Digital PCB Production using industrial inkjet printing
By Roel De Mondt, PhD, Agfa-Gevaert N.V.
From photo film to digital camera, from letters to emails, from books to e-readers, from vinyl to MP3: the whole world is turning digital. Yet, ironically, the core compound driving the digitization of technologies and products is still being produced using analog technology. Indeed, printed circuit boards (PCB’s) are the beating heart of all digital alternatives, but the vast majority of PCB’s are still produced using rotogravure print rolls, dry film or coated resists and photo tool films.
Digitizing the digital
When after the Second World War, radio tubes got replaced by semiconductors, the connections moved from soldered copper wires to Printed Circuit Boards (PCB) and it caused the dawn of a new industry. In those 50 years the PCB construction, the production location and the professionalism of the manufactures changed, yet the basic principles did not.

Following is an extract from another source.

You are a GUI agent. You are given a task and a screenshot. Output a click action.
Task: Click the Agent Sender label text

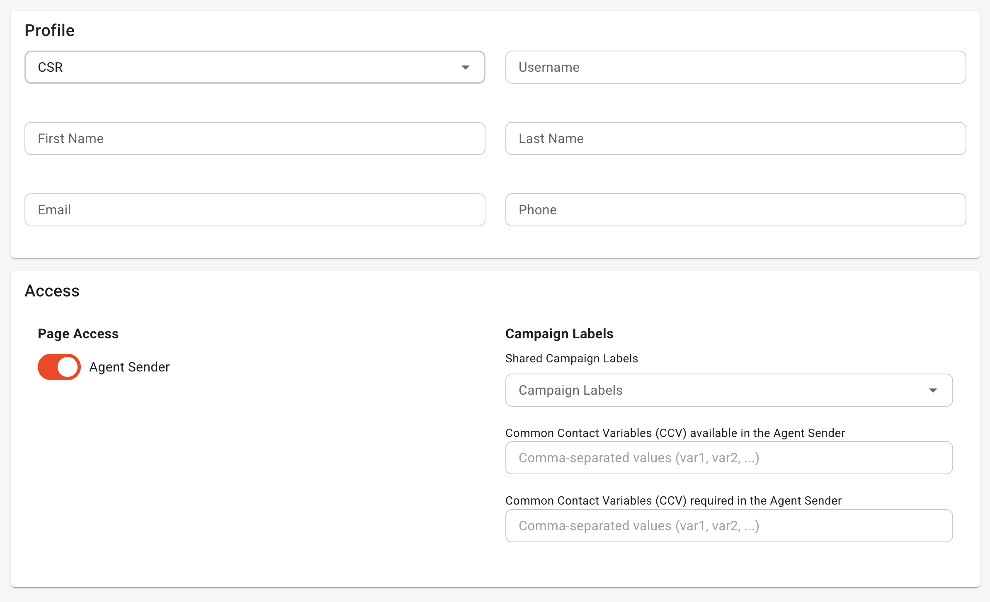(x=129, y=367)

Today, still a full surface copper is used to start from and a full surface resist is added. This is imaged and the resist developed, the copper etched and the resist stripped. Every year the global electronics industry uses about fifteen million square meters of PCB film for which Agfa is a market-leading supplier. The technology is now being changed and Agfa also invests in the future of PCB production. They build on their experience in the PCB market to aim at a continued leading position in the PCB industry.
Industrial inkjet for PCB production
Industrial inkjet printing for PCB Digital technology has recently become available to replace analog imaging technology: inkjet printing is the digital alternative to the photo-tooling film process. Even though inkjet printing started off in marking/coding and document printing, it grew to industrial in wide-format and billboard printing and is now mature enough for implementation in industrial production processes. Especially inkjet technology based on UV-curable inks jetted by piezo-based industrial print heads is ready for real production implementation. Agfa continuous research and development in this area, has led to DiPaMat Legend White and Yellow inks for legend printing on PCB’s, that have become well-known and readily adopted in the meanwhile. This Agfa DiPaMat Legend inks set has now been extended with a dedicated Black legend inkjet ink and a White legend inkjet ink specifically for flexible applications.
Next steps digitization of the PCB production
As a next step in the digitization of the PCB production, UV-curable inkjet inks, which deliver cured layers that are resistant to acidic etching, have now become available. These inks are designed for the production of single layer PCB’s or inner-layers of multi-layer PCB’s. Agfa’s DiPaMat UV curable etch resistant inkjet inks can withstand ferric chloride and copper chloride etching and are caustic strippable. As such, they can perfectly replace the current etch and strip lines.
Benefits of going digital
The assets of digital printing using the UV-curable etch resistant inks are obviously relevant to PCB production: no time-consuming film production and no film exposure step. Equivalent to digital legend inks, the more general advantages of digital print also apply to etch resist inks: faster turnarounds, extremely high flexibility and productivity, reduced floor space and less manual labor, all ultimately leading to cost saving as well. With inkjet printing the images are generated on the fly, allowing for dynamic imaging.
Since digital printing is an additive process, fewer raw materials are used, consequently causing less waste.
New markets explored
Agfa’s DiPaMat Etch Resist inks are designed as part of the Agfa portfolio of functional inkjet inks for the PCB market. However, the this same technology is also used in non-PCB applications where acidic etching and caustic stripping are also used: manufacturing of etched products for photochemical machining: name tags, flexible dies and other chemically milled objects in general because DiPaMat Etch Resist inks not only apply on copper but also on (stainless) steels, brass and aluminum. This allows for digitally powered, image based chemical etching of metals in a market that benefits the most from a digital approach for mass customization.